A recent study published in the British Journal of Nutrition examined how dietary consumption of n-3 LCPUFA as an infant can have long-term effects and cause various health issues. More specifically, this double-blinded randomized control trial examined whether maternal fish oil (FO) supplementation during lactation affected growth and blood pressure in adolescents and if there was a difference between each gender. The experimental group consisted of 47 mother-infant pairs and 100 children that were assessed based on their growth, blood pressure, diet by Food Frequency Questionnaire and physical activity. Mother and infants consumed FO or olive oil (OO) supplements during the first four months of lactation and then follow-up studies were conducted when children were 9 months old, 2.5 and then 7 years.
Lauritzen et al. recruited Danish pregnant women from the Danish National Birth Cohort (DNBC) during December 1998 to November 1999. They were selected based on the region they lived in and their self-reported n-3 LCPUFA intake from fish. The women were then randomly allocated to two groups, FO and OO, which occurred 9 days after delivery and the mothers received supplements during the first 4 months of lactation. Data was collected based upon infant growth, which was assessed twice during the supplementation period, at 2 and 4 months old. Other measurements included length, height, head circumference and background information such as parental education, health, and anthropometry. After 13 years, for the mothers that had not withdrawn from the study, the investigators did a follow-up examination, collected blood samples from 49% of the children and analyzed it.
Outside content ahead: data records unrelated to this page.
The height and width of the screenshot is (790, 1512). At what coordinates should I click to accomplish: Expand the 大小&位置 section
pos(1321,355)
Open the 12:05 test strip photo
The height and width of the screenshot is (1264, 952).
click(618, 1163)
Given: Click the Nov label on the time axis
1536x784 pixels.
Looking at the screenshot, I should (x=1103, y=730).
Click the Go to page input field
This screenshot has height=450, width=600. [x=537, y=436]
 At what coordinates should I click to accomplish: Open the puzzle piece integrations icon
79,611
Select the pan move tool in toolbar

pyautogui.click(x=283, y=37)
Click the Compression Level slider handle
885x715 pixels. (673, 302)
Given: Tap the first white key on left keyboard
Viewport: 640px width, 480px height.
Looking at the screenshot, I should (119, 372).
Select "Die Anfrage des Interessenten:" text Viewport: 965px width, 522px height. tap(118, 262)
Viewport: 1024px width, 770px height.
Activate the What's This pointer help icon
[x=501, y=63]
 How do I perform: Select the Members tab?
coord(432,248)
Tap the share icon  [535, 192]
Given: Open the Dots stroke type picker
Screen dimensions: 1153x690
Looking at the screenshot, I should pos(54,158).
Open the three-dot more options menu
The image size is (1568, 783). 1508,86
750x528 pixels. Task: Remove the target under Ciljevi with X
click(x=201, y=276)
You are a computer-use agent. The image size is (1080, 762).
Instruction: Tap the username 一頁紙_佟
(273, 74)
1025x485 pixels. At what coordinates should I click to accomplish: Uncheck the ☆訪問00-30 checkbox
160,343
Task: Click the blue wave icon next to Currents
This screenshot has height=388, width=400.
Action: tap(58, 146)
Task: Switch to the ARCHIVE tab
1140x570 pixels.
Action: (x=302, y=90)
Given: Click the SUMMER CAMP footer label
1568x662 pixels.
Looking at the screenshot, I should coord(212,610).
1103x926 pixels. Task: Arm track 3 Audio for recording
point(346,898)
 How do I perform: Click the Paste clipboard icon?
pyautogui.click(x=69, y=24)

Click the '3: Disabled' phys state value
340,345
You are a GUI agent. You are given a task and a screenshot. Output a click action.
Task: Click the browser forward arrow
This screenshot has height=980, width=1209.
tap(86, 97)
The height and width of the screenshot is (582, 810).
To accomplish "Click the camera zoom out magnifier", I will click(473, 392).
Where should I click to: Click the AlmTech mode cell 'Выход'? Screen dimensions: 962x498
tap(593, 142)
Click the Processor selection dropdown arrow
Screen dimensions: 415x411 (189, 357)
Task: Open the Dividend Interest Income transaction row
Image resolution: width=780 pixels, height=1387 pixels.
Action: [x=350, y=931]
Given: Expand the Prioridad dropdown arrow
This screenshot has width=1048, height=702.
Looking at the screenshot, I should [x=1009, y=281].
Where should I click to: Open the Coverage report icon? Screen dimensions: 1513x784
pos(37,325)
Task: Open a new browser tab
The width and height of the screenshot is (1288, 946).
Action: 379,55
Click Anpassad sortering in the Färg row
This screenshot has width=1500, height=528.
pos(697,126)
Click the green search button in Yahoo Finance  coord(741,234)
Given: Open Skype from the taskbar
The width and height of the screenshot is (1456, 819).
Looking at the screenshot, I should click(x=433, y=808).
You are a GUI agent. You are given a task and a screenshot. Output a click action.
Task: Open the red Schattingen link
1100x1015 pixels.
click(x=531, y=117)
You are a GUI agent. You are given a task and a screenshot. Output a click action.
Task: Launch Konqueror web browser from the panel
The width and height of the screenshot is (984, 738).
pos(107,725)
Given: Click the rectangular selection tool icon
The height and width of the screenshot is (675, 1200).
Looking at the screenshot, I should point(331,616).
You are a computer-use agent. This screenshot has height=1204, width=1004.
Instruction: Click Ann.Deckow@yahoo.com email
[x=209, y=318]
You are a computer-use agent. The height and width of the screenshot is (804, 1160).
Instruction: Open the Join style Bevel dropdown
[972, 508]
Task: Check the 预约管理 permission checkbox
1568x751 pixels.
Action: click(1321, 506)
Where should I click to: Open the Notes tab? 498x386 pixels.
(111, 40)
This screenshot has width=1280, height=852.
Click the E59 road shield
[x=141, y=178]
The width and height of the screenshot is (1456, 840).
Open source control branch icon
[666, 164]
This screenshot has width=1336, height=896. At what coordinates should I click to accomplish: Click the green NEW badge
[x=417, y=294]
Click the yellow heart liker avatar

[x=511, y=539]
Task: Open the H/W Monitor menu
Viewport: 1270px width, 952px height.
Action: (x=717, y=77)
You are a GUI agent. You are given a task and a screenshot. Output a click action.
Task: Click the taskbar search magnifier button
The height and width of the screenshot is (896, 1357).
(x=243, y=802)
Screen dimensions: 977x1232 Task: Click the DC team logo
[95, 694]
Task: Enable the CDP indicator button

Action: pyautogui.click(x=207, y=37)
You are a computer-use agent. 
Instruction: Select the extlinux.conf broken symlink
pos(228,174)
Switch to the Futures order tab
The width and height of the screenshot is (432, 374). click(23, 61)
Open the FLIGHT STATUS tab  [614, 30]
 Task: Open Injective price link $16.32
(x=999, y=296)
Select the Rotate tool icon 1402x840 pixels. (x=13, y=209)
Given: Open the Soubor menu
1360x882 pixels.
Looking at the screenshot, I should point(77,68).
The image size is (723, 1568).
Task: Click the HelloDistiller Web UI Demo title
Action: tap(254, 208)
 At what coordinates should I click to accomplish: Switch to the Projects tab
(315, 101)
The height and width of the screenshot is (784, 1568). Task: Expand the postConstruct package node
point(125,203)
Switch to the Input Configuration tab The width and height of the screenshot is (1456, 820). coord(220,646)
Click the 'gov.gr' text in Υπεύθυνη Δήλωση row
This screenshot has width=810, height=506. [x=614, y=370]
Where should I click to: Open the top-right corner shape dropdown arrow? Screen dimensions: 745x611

Based on the analysis, it was found that the children from the FO group were approximately 3.4 cm shorter than those from the OO group and had less advanced puberty, which was used as an explanation for their lack of height. There was also a difference between gender, related to diastolic blood pressure. There was a higher diastolic blood pressure by 3.9 mmHg in the FO group when compared to the OO group among boys but no difference was seen between the groups of girls. Between the two randomized groups, it was found that there were no differences observed in the content of the major fatty acids in the whole blood at 13 years old. However, the children from the FO group were shorter than the OO group and at 13 years old and the FO group had a lower puberty score. Therefore, it can be concluded that blood pressure was independent of the effect on height.
In order to enhance these results, future studies should strive to have a sample size where all the blood samples can be collected, as having long-term studies already acts as a limitation. Moreover, to respect the children’s sexual privacy, puberty-related questions were self-assessed, which can also have an influence on the results due to the child’s age, their lifestyle, and diet. Knowing how n-3 LCPUFA can possibly relate to biological effects, such as high blood pressure in boys that can lead to cardiovascular disease or a stroke, can lead to an important method of prevention that can be done early on during pregnancy. On a global level, this research can also be applied as it is in Nordic countries, especially Norway, where fish intake and FO supplementation are high and these countries have populations that are among the tallest in the world.